CVE-2010-0806 has been almost as widely exploited as CVE-20100-1885; the ranking include three different exploits which target this vulnerability. Two of them are scripts which have been covered in previous reports: namely Exploit.JS.Agent.bab (second place) and Trojan.JS.Agent.bhr (fourth place). The latest addition is Exploit.JS.CVE-2010-0806.b (eighteenth place).
Three more exploits in of the rankings target vulnerabilities in software using a Java engine. First place is taken by Trojan-Downloader.Java.Agent.ft which exploits CVE-2009-3867 – this vulnerability is quite old and was covered in the May report. Exploit.Java.CVE-2010-0886.a (tenth place), which exploits CVE-2010-0886 has stayed in the rankings since last month. Interestingly, CVE-2010-0094 was detected back in early April 2010, and the first exploit emerged this August. Exploit.Java.CVE-2010-0094.a (fifteenth place) successively calls a number of functions which ultimately lead to the execution of malicious code.
In August, this exploit was only used by cybercriminals in developed countries – the USA, Germany, and the UK. This may be related to the fact that programs using Java are popular in these countries.
Exploit.JS.Pdfka.cop in sixteenth place is another exploit, this time a fairly standard one; it relies on using the peculiarities of PDF documents to execute malicious code.
Trojan-Clicker.JS.Iframe.fq (thirteenth place) is a new addition, and falls into the category of malicious scripts which redirect victim browsers to a malicious link using the HTML tag “<iframe>”. Two more malicious scripts are Trojan-Downloader.VBS.Agent.zs (eleventh place) and Trojan.JS.Redirector.cq (twelfth place); both were discussed in last month’s review.

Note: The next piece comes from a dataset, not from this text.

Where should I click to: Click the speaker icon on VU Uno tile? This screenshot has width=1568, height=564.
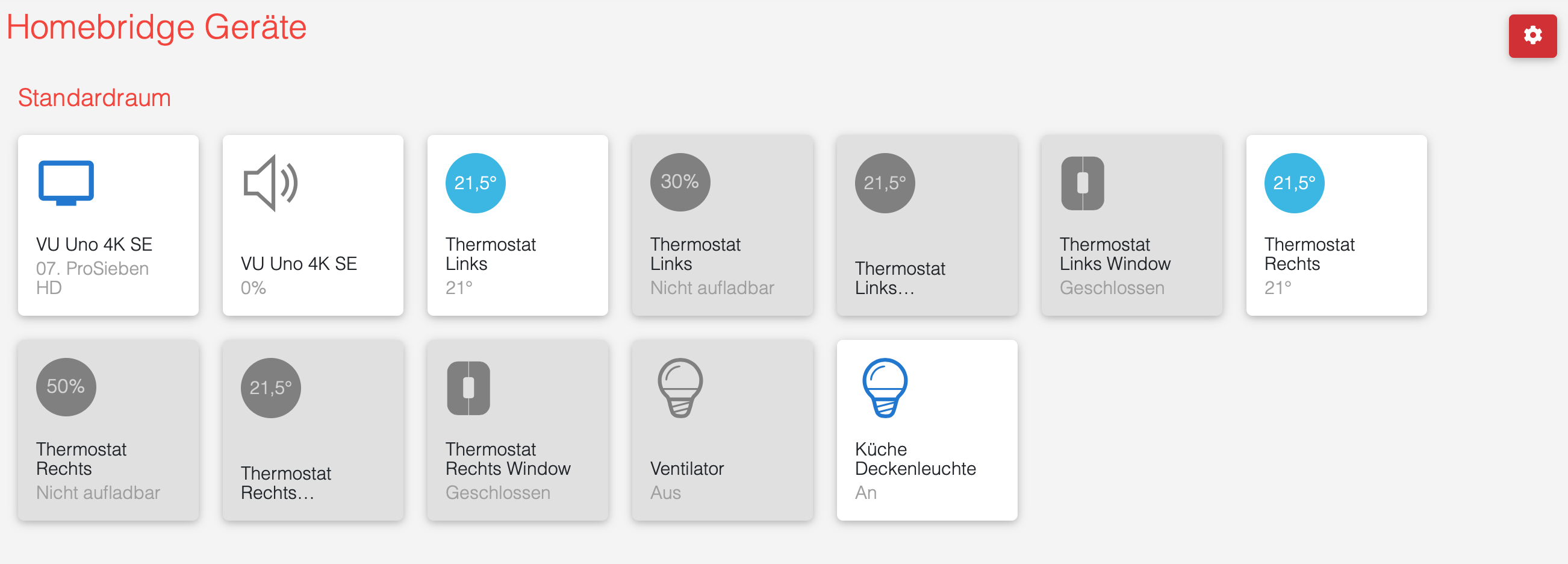270,183
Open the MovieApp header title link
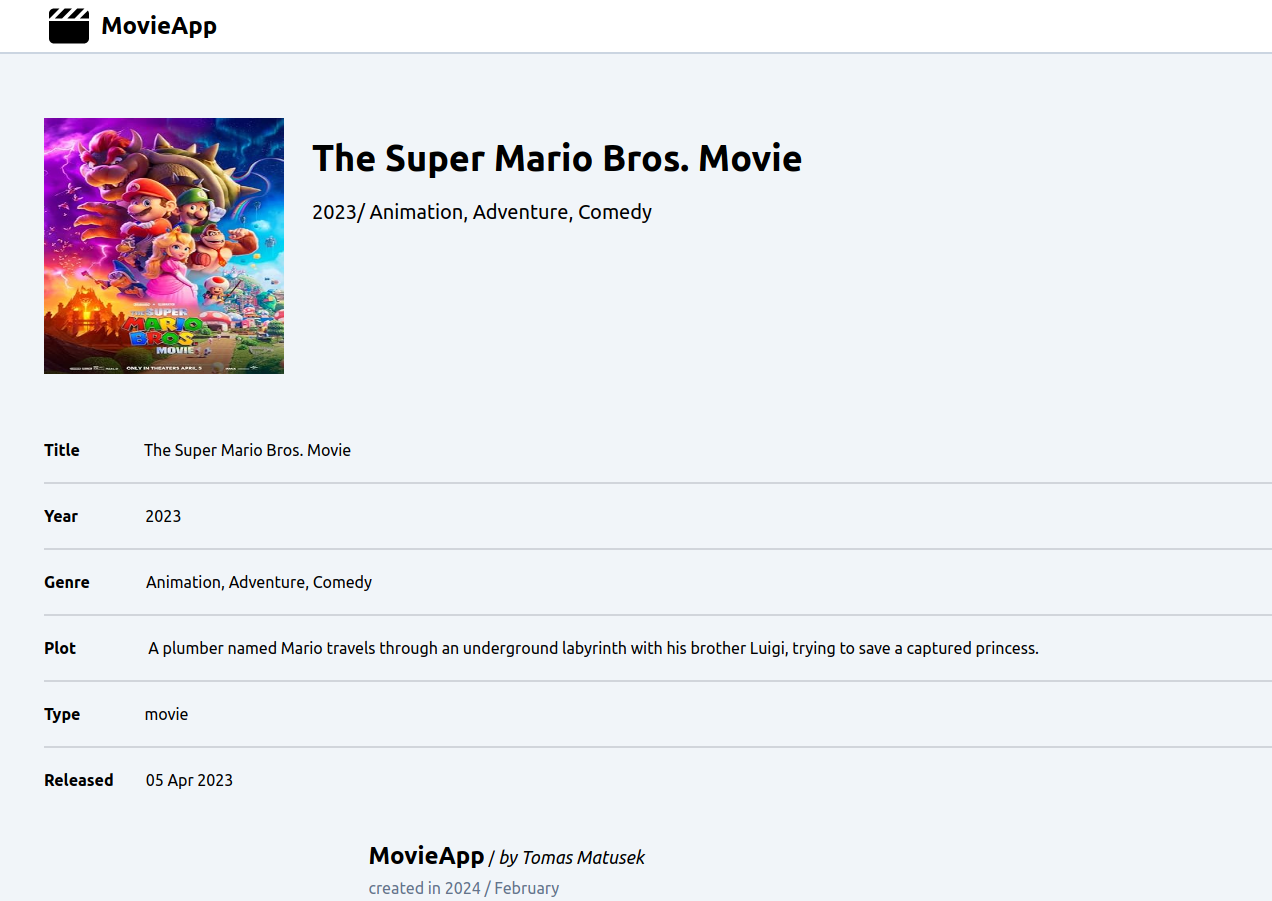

Adware is as popular as ever. AdWare.Win32.FunWeb has superseded Shopper.l and Boran.z which were its competitors in July. Five representatives of the FunWeb family were present in the August rating. Three of those modifications (“ds”, “ci”, “q”, occupying fifth, fourteenth, and eighth places respectively) were in the July rankings, while “fb” and “di” (nineteenth and seventh places) made it to the rankings for the first time in August.